By Rory Jones 

DUBAI--Emirates Airline said that an ongoing spat with U.S. carriers over government subsidies won't stop it from expanding in North America, which has become the fastest-growing revenue region for the Dubai-based carrier.

The airline's expansion in North America, which has accelerated in recent years, has rubbed several U.S. carriers such as Delta Air Lines Inc., American Airlines Group Inc. and United Continental Holdings Inc. the wrong way. They accuse Emirates and its Persian Gulf peers Etihad Airways and Qatar Airways of receiving state handouts and have been lobbying the U.S. government to limit their access to America.

Sheikh Ahmed bin Saeed Al Maktoum, the chairman and chief executive at Emirates, said that the disagreement with U.S. carriers would have no impact on Emirates' plans to launch new routes to North America in what has become one of its most lucrative markets.

Emirates, the world's biggest international airline by traffic, grew the number of seats it flies to North America on a weekly basis by 30% in the year to April, according to research firm Innovata. It will also begin direct flights to Orlando in September, marking the carrier's tenth destination in the U.S. following the launch of flights to Boston and Chicago last year.

The U.S. airlines "will not stop us from doing what we're doing," Sheikh Ahmed told reporters on Thursday after announcing the second highest full-year profit in Emirates' history. "We are determined to do what others cannot do."

The U.S. has emerged in the past year as an important market for Emirates, and at a crucial time too. The airline has suffered from closed airspace in conflict-plagued countries around Dubai, including Iraq, Syria, Libya Yemen and Ukraine, which has driven up costs and closed off some markets.

The Ebola epidemic in Africa deterred many Asian customers from flying last year. Dubai International airport also closed one of its two runways in an 80-day upgrade over the summer last year, grounding some Emirates planes and costing the airline $467 million in potential revenue. Internally, Emirates has had to deal with labor unrest among its pilots and cabin-crew staff.

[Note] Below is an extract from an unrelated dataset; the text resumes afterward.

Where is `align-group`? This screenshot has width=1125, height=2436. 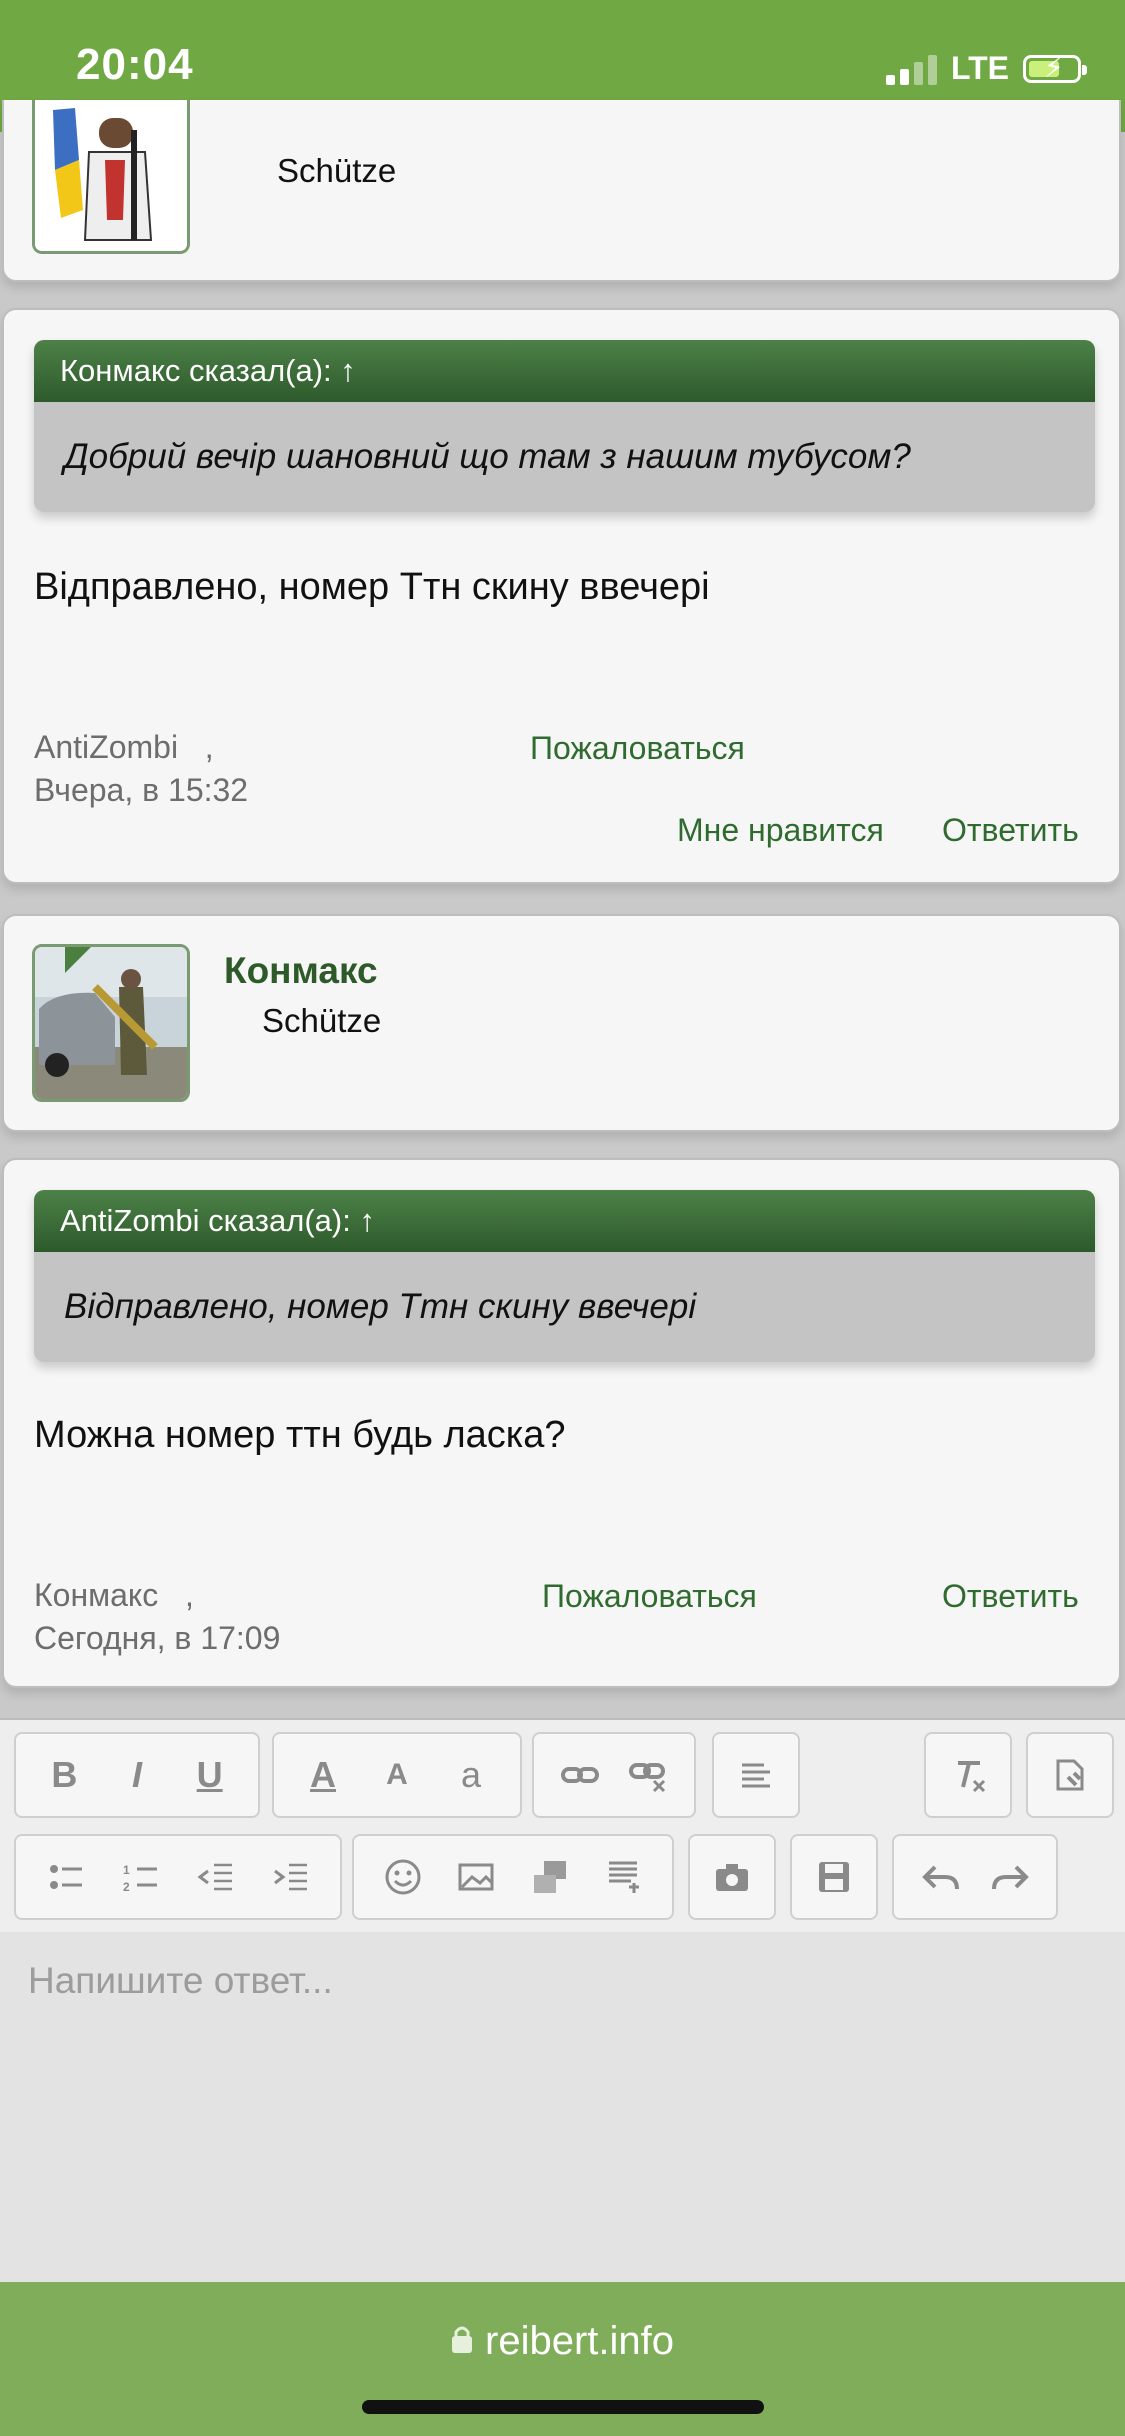 align-group is located at coordinates (756, 1775).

Despite the difficulties, its full-year net profit rose 40% on the year to $1.2 billion, helped by a sharp fall in fuel prices and a 7% increase in revenue to $24.2 billion, its best financial year since posting record results in fiscal 2011. Its financial year runs from April to March.

Revenue from the Americas, which is mainly made up of U.S. routes, grew by more than a fifth, a faster rate than any other region. It now represents 11% of total revenue, a higher proportion than the Indian subcontinent, Middle East and Africa regions, and behind only Europe and the Far East and Australasia region in terms of sales.

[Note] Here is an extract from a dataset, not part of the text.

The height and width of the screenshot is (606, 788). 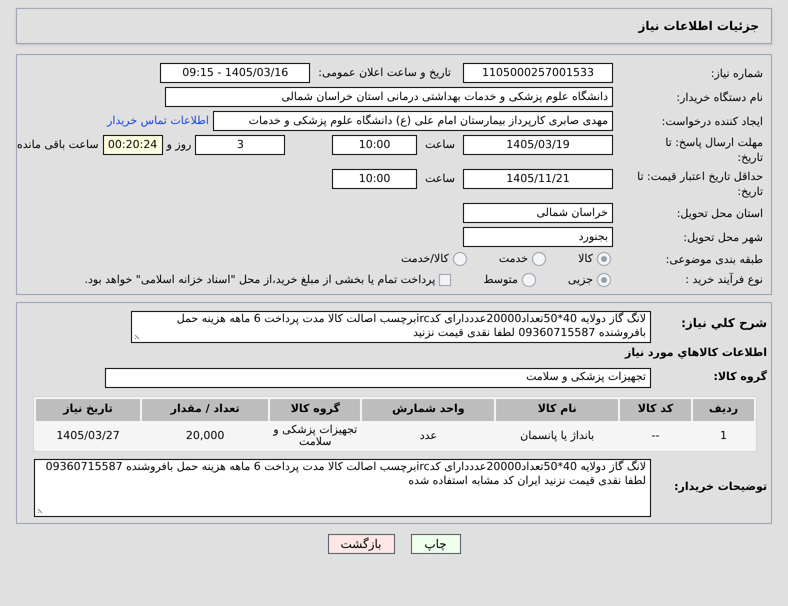 What do you see at coordinates (446, 280) in the screenshot?
I see `checkbox` at bounding box center [446, 280].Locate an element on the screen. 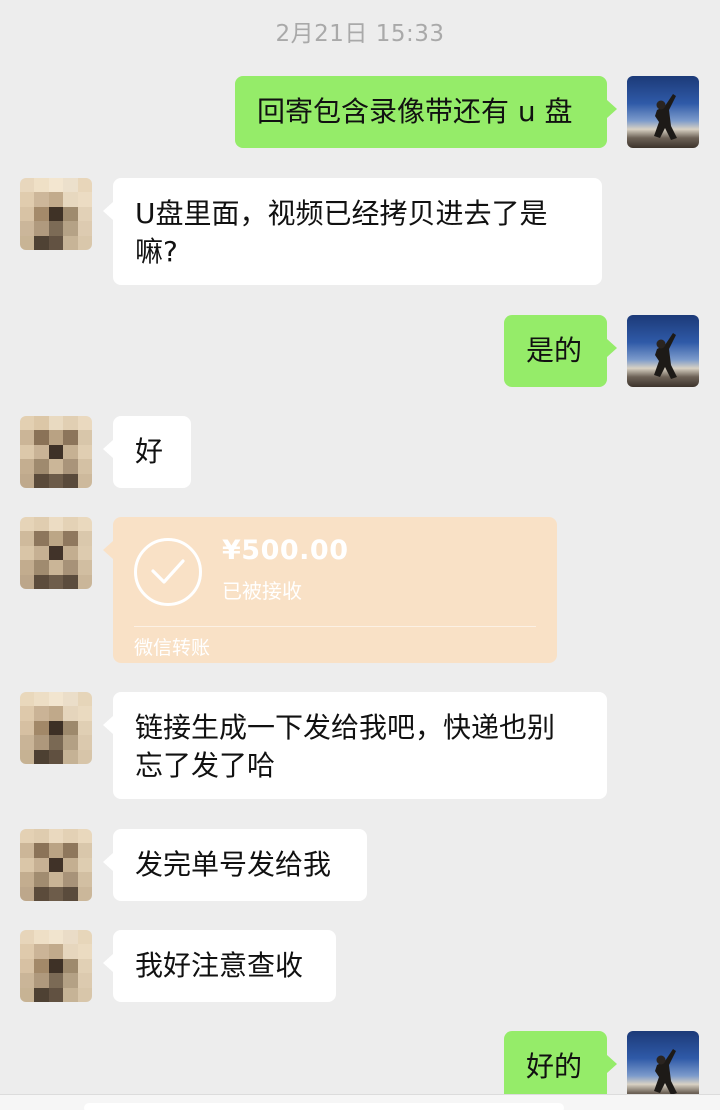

Emirates, which has grown passengers in double-digit percentages almost every year in its 30-year history, said that it carried 49.3 million passengers in the latest fiscal year, an increase of 11%. It carried more than 2.3 million passengers to and from the U.S. last year and its aircraft, largely superjumbo Airbus Group NV jets and Boeing Co. 777s, were on average 80% full.

Emirates Group, which includes a raft of other businesses--hotels, a tour operator and airports operator--reported a full-year net profit of $1.5 billion, up 34% on the year.